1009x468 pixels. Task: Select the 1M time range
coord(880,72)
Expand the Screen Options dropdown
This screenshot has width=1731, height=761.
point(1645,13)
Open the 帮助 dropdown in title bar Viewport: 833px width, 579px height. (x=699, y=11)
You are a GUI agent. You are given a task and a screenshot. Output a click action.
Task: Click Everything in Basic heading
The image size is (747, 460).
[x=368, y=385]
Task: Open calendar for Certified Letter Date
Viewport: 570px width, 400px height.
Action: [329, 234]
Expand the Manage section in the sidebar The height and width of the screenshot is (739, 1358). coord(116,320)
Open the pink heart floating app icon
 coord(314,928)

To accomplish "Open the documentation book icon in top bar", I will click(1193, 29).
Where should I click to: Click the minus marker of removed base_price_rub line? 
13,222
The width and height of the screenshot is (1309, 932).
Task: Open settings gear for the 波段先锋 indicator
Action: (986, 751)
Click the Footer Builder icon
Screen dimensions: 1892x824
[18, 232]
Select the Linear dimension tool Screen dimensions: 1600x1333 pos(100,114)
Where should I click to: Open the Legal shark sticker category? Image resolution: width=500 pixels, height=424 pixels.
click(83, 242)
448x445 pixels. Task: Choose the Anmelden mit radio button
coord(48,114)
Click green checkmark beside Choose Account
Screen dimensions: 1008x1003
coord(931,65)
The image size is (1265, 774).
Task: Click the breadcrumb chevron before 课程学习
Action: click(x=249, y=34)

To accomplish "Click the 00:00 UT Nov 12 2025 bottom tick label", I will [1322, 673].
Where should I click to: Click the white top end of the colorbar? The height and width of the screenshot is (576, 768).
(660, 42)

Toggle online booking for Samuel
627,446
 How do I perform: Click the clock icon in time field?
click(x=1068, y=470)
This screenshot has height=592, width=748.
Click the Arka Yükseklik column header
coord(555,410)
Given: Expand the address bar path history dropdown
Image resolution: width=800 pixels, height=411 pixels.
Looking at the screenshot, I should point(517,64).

:::::

Problem: Reprint every entry exactly.

Output:
1009x468 pixels. Task: Select the 1M time range
coord(880,72)
Expand the Screen Options dropdown
This screenshot has width=1731, height=761.
point(1645,13)
Open the 帮助 dropdown in title bar Viewport: 833px width, 579px height. (x=699, y=11)
You are a GUI agent. You are given a task and a screenshot. Output a click action.
Task: Click Everything in Basic heading
The image size is (747, 460).
[x=368, y=385]
Task: Open calendar for Certified Letter Date
Viewport: 570px width, 400px height.
Action: [329, 234]
Expand the Manage section in the sidebar The height and width of the screenshot is (739, 1358). coord(116,320)
Open the pink heart floating app icon
 coord(314,928)

To accomplish "Open the documentation book icon in top bar", I will click(1193, 29).
Where should I click to: Click the minus marker of removed base_price_rub line? 
13,222
The width and height of the screenshot is (1309, 932).
Task: Open settings gear for the 波段先锋 indicator
Action: (986, 751)
Click the Footer Builder icon
Screen dimensions: 1892x824
[18, 232]
Select the Linear dimension tool Screen dimensions: 1600x1333 pos(100,114)
Where should I click to: Open the Legal shark sticker category? Image resolution: width=500 pixels, height=424 pixels.
click(83, 242)
448x445 pixels. Task: Choose the Anmelden mit radio button
coord(48,114)
Click green checkmark beside Choose Account
Screen dimensions: 1008x1003
coord(931,65)
The image size is (1265, 774).
Task: Click the breadcrumb chevron before 课程学习
Action: click(x=249, y=34)

To accomplish "Click the 00:00 UT Nov 12 2025 bottom tick label", I will [1322, 673].
Where should I click to: Click the white top end of the colorbar? The height and width of the screenshot is (576, 768).
(660, 42)

Toggle online booking for Samuel
627,446
 How do I perform: Click the clock icon in time field?
click(x=1068, y=470)
This screenshot has height=592, width=748.
Click the Arka Yükseklik column header
coord(555,410)
Given: Expand the address bar path history dropdown
Image resolution: width=800 pixels, height=411 pixels.
Looking at the screenshot, I should point(517,64).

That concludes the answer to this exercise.